Stored entries
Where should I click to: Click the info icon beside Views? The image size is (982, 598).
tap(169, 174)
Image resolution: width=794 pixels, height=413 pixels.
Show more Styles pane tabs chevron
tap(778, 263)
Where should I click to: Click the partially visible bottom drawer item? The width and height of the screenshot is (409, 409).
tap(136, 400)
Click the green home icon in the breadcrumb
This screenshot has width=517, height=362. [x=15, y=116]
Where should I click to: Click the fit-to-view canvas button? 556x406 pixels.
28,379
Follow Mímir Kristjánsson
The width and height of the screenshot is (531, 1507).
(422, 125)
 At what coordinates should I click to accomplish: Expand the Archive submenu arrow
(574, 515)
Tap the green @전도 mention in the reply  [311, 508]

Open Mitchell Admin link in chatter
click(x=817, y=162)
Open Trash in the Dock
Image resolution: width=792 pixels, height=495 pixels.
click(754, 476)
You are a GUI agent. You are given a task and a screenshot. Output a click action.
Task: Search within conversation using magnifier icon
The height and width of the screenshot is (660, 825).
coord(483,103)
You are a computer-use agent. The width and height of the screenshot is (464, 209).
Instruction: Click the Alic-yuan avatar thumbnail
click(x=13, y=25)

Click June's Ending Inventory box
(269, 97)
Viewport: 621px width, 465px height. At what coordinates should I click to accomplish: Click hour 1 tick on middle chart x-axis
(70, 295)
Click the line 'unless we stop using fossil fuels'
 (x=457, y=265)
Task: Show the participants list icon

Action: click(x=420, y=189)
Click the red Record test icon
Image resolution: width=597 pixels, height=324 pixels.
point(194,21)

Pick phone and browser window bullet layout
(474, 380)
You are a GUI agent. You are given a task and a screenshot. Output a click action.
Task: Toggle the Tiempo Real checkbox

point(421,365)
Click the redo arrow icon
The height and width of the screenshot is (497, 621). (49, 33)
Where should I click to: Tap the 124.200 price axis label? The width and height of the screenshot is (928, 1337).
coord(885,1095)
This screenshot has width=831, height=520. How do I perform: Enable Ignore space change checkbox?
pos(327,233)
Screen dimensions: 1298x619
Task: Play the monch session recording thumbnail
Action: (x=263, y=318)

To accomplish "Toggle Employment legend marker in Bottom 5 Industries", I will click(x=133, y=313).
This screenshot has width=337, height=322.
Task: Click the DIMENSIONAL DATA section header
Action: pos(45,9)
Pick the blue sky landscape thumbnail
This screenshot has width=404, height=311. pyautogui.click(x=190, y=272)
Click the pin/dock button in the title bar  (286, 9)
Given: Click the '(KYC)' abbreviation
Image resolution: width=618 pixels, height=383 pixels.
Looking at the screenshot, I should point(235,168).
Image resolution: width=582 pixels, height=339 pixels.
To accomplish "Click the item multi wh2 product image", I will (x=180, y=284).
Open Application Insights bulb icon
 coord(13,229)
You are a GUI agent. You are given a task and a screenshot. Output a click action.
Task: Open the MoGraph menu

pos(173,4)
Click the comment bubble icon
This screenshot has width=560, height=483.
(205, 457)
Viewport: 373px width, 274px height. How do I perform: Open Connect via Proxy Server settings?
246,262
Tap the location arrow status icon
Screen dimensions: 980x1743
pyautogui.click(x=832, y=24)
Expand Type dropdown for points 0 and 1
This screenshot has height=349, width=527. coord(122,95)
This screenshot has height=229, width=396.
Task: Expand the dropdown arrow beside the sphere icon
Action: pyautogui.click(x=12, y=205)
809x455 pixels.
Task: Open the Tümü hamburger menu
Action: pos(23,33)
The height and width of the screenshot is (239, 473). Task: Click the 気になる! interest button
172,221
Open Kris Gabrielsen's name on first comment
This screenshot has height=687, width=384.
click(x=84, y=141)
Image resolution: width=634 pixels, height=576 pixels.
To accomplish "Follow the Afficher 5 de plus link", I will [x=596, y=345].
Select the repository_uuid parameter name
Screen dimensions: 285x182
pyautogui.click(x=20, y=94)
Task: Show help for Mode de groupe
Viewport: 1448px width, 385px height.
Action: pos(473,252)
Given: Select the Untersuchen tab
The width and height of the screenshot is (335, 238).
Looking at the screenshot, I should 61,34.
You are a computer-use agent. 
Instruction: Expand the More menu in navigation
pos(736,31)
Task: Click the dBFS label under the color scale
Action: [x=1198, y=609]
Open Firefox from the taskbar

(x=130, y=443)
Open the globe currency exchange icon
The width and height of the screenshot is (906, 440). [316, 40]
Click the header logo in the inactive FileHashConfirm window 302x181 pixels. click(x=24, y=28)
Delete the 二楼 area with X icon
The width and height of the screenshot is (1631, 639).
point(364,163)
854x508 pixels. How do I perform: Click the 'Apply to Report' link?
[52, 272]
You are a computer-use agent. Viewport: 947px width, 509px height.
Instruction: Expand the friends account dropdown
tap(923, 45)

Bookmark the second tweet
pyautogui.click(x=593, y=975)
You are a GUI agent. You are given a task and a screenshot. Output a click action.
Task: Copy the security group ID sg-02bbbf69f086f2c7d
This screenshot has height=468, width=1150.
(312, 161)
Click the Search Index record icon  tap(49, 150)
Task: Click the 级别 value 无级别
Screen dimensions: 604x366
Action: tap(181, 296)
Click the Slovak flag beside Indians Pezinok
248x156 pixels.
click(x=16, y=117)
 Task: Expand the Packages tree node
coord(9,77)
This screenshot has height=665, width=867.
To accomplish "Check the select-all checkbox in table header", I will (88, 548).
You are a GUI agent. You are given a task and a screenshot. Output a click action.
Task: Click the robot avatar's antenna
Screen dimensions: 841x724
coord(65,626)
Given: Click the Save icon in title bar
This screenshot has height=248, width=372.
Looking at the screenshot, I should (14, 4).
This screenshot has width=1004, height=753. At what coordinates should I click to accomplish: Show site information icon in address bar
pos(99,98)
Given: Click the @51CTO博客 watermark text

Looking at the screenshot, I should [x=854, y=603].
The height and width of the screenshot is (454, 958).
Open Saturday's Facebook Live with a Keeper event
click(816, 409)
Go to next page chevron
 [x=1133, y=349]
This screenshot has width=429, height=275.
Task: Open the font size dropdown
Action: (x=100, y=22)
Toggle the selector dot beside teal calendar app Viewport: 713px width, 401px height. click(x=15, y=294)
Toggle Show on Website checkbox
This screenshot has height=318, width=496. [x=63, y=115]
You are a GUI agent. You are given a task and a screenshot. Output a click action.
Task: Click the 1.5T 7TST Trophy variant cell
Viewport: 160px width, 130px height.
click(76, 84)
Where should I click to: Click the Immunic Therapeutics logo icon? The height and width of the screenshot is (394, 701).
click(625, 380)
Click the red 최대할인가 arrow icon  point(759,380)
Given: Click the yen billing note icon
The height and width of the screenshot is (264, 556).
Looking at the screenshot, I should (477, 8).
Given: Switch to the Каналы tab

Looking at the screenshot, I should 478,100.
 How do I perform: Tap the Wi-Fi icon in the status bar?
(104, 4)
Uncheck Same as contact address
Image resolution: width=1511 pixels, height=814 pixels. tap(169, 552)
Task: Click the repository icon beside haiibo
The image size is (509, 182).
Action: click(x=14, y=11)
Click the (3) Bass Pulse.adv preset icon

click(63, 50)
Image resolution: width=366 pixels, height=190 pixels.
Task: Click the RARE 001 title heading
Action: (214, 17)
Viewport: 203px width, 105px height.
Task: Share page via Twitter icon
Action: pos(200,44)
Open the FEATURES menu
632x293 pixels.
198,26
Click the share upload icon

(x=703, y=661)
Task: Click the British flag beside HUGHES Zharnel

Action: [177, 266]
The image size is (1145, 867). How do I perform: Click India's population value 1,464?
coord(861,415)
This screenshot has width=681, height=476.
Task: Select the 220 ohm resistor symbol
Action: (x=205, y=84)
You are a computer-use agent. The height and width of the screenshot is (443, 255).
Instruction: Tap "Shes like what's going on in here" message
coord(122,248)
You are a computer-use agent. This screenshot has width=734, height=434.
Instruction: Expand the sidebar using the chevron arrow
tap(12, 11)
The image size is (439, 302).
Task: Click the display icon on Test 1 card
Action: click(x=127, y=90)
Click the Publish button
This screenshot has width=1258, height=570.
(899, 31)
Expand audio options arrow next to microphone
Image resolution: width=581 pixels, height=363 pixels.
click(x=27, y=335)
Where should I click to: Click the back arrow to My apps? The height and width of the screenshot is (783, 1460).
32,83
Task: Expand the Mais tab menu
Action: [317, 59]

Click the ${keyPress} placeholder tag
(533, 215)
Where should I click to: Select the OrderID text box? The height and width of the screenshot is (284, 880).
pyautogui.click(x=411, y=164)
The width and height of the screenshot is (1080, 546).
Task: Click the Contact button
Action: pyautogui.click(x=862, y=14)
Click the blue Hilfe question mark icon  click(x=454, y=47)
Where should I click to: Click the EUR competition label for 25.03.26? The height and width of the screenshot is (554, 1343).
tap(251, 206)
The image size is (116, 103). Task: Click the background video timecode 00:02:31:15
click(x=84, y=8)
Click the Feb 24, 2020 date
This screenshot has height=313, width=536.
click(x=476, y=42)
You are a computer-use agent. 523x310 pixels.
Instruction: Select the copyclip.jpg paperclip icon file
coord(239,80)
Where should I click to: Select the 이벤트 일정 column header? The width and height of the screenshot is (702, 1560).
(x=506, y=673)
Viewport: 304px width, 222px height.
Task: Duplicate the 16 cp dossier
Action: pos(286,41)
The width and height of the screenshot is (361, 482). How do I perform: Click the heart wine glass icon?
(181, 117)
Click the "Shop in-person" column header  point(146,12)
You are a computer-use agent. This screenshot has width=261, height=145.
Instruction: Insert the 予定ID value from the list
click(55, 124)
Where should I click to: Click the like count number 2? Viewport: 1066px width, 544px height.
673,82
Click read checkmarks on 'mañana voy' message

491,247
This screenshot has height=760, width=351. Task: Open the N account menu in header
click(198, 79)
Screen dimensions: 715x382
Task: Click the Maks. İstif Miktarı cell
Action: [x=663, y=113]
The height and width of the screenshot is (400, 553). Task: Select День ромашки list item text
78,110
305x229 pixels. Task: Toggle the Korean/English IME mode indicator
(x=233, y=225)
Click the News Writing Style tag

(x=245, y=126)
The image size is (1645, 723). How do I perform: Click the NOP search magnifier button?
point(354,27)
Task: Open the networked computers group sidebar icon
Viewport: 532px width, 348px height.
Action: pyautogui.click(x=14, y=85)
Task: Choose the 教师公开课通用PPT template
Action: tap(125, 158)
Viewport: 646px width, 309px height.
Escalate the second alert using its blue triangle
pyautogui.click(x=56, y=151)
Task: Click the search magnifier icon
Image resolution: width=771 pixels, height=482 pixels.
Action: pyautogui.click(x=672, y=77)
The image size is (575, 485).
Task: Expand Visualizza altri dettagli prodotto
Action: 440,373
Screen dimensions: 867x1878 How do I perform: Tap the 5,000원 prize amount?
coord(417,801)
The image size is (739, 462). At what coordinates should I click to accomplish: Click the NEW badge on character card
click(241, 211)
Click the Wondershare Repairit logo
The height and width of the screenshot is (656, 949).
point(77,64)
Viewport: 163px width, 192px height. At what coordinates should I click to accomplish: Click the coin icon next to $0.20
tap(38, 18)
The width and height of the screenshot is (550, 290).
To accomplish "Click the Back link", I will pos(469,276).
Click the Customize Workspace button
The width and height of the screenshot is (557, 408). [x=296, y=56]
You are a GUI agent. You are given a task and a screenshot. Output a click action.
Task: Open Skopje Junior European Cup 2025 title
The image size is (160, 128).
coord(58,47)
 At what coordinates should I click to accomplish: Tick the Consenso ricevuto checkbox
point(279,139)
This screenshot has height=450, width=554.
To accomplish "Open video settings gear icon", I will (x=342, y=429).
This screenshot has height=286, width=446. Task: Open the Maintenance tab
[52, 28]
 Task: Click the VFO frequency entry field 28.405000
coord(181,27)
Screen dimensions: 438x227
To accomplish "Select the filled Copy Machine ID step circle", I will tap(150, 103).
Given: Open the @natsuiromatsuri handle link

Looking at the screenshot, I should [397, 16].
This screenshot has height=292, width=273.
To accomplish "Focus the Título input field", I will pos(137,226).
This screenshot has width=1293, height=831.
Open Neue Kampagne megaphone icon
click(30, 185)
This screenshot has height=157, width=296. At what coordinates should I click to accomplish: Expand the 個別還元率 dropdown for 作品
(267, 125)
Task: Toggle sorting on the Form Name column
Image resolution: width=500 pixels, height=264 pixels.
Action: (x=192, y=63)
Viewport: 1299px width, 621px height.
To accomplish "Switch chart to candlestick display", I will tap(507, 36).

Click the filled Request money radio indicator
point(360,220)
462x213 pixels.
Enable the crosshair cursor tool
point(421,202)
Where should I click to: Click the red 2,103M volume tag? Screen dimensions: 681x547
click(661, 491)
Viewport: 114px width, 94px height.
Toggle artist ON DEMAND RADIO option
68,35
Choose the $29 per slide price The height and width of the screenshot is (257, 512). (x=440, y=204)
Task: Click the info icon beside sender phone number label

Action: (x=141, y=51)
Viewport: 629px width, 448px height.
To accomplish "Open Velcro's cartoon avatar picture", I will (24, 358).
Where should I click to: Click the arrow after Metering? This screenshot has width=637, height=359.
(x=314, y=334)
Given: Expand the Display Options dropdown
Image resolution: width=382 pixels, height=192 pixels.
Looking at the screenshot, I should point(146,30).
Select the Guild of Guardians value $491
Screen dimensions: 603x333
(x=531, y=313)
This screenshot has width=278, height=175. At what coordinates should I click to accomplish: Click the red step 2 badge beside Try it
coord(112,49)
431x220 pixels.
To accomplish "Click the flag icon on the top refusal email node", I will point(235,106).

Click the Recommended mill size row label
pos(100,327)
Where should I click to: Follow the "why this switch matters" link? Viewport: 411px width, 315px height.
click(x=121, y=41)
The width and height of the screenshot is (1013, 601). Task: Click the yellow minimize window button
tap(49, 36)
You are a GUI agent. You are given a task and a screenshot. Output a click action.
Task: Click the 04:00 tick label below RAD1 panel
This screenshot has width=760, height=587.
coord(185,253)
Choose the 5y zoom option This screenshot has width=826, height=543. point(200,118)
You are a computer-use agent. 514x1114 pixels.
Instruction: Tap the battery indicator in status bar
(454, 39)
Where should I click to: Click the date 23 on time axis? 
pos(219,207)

◆ What you need to do ◆
Above are some records; copy exactly the lines from the one with "This screenshot has height=313, width=536." through the one with "Task: Open the networked", both included, and no others.

◆ Exercise answer ◆
This screenshot has height=313, width=536.
click(x=476, y=42)
You are a computer-use agent. 523x310 pixels.
Instruction: Select the copyclip.jpg paperclip icon file
coord(239,80)
Where should I click to: Select the 이벤트 일정 column header? The width and height of the screenshot is (702, 1560).
(x=506, y=673)
Viewport: 304px width, 222px height.
Task: Duplicate the 16 cp dossier
Action: pos(286,41)
The width and height of the screenshot is (361, 482). How do I perform: Click the heart wine glass icon?
(181, 117)
Click the "Shop in-person" column header  point(146,12)
You are a computer-use agent. This screenshot has width=261, height=145.
Instruction: Insert the 予定ID value from the list
click(55, 124)
Where should I click to: Click the like count number 2? Viewport: 1066px width, 544px height.
673,82
Click read checkmarks on 'mañana voy' message

491,247
This screenshot has height=760, width=351. Task: Open the N account menu in header
click(198, 79)
Screen dimensions: 715x382
Task: Click the Maks. İstif Miktarı cell
Action: [x=663, y=113]
The height and width of the screenshot is (400, 553). Task: Select День ромашки list item text
78,110
305x229 pixels. Task: Toggle the Korean/English IME mode indicator
(x=233, y=225)
Click the News Writing Style tag

(x=245, y=126)
The image size is (1645, 723). How do I perform: Click the NOP search magnifier button?
point(354,27)
Task: Open the networked computers group sidebar icon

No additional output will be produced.